In the ASTRO presentation, Dr. Lokesh Viswanth, Kidwani Memorial Institute of Oncology, Bangalore, India described that the addition of nimotuzumab to radiotherapy (RT) and chemoradiotherapy (CRT) had an important effect on overall survival. At 48 months, 41% of the patients in the nimotuzumab+CRT arm were alive compared to 21% in CRT-alone arm, and 34.7% in the nimotuzumab+RT arm were alive compared to 13% in the RT-alone arm. The difference at 48 months between CRT and nimotuzumab+CRT arms reached statistical significance (p=0.0149). Kaplan-Meier curves for survival maintained a consistent separation at the 48-month update, demonstrating that the benefit of adding a fixed course of nimotuzumab to RT and CRT persists for an extended period. Because efficacy results in the control groups in this trial were similar to those published in contemporaneous international trials in this indication, and because imbalances between the study arms were minor, authors concluded that the benefit presented in this proof of principle trial must be attributable to the activity of nimotuzumab.

The trial contained no reports of late toxicity with nimotuzumab and its benign side-effect profile continued to be demonstrated. The combination of nimotuzumab with radiotherapy and chemoradiotherapy was safe and nimotuzumab did not potentiate radiation dermatitis. As a consequence, continuing reports concerning cetuximab and its significant potentiation of severe radiation dermatitis in the treatment of head and neck cancer with radiation continues to differentiate nimotuzumab which, as first described in a poster at AACR 2009, binds selectivity to cancer tissues thereby avoiding exacerbation of damage to healthy tissues by radiation.

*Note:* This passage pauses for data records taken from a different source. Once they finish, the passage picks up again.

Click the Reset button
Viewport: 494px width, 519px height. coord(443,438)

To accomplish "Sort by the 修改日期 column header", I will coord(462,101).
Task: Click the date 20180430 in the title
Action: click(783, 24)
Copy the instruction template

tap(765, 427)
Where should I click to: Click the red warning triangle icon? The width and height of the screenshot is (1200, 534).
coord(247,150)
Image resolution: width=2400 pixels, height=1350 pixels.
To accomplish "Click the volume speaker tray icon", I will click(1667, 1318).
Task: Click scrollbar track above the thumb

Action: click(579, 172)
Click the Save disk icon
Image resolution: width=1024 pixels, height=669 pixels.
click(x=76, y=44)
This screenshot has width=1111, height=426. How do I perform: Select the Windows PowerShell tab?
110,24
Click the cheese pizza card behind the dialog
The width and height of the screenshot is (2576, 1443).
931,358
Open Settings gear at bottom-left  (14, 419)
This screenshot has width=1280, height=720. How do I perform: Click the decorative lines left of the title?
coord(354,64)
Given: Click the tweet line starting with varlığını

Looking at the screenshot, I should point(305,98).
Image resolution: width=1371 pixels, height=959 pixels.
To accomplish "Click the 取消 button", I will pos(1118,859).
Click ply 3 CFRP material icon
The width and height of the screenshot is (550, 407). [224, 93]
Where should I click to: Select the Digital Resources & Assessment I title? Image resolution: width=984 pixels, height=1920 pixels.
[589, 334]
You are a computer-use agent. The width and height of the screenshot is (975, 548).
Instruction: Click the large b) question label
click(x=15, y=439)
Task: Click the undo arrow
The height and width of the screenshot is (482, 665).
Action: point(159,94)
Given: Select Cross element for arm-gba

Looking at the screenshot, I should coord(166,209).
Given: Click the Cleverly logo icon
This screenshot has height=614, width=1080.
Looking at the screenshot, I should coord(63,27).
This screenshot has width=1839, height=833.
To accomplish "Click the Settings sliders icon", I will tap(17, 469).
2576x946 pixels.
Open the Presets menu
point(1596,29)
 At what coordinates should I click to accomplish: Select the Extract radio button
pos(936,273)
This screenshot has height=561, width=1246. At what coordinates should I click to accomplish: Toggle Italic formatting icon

"This trial adds to the body of clinical data concerning the activity of nimotuzumab in head and neck cancer, which includes a number of earlier trials. The presentation at ASTRO 2009 adds an important level of understanding for nimotuzumab's development highlighting its prospect to be the best anti-EGFR monoclonal antibody in this patient population," said Leonardo Viana Nicacio, M.D., Director of Clinical Affairs for YM BioSciences. "The data are now shown to be reproducible in three separate studies, all of which reported nimotuzumab's characteristically benign toxicity profile. While the chemoradiotherapy and radiotherapy protocols in BEST differ from those commonly used in North America and Europe, treatments were consistent between the arms allowing for an appropriate assessment of nimotuzumab's activity and efficacy. These data, which suggest activity and durability similar to other anti-EGFR antibodies in this population, support the intended initiation of Phase III trials in this patient population."

A total of 92 patients were enrolled in the BEST trial, of which 76 were considered evaluable. The trial was sponsored by Biocon Ltd., the licensee from CIMAB S.A. for nimotuzumab in India. A poster describing 30-month data from this trial was presented at the 2009 ASCO Annual Meeting and is entitled: "A Phase IIb 4-arm open-label randomized study to assess the safety and efficacy of h-R3 monoclonal antibody against EGFR in combination with chemoradiation therapy or radiation therapy in patients with advanced (Stage III or IVa) inoperable head and neck cancer", by Reddy BK et al. (Citation: J Clin Oncol 27:15s, 2009; Abstract No: 6041; Session: Head and Neck Cancer).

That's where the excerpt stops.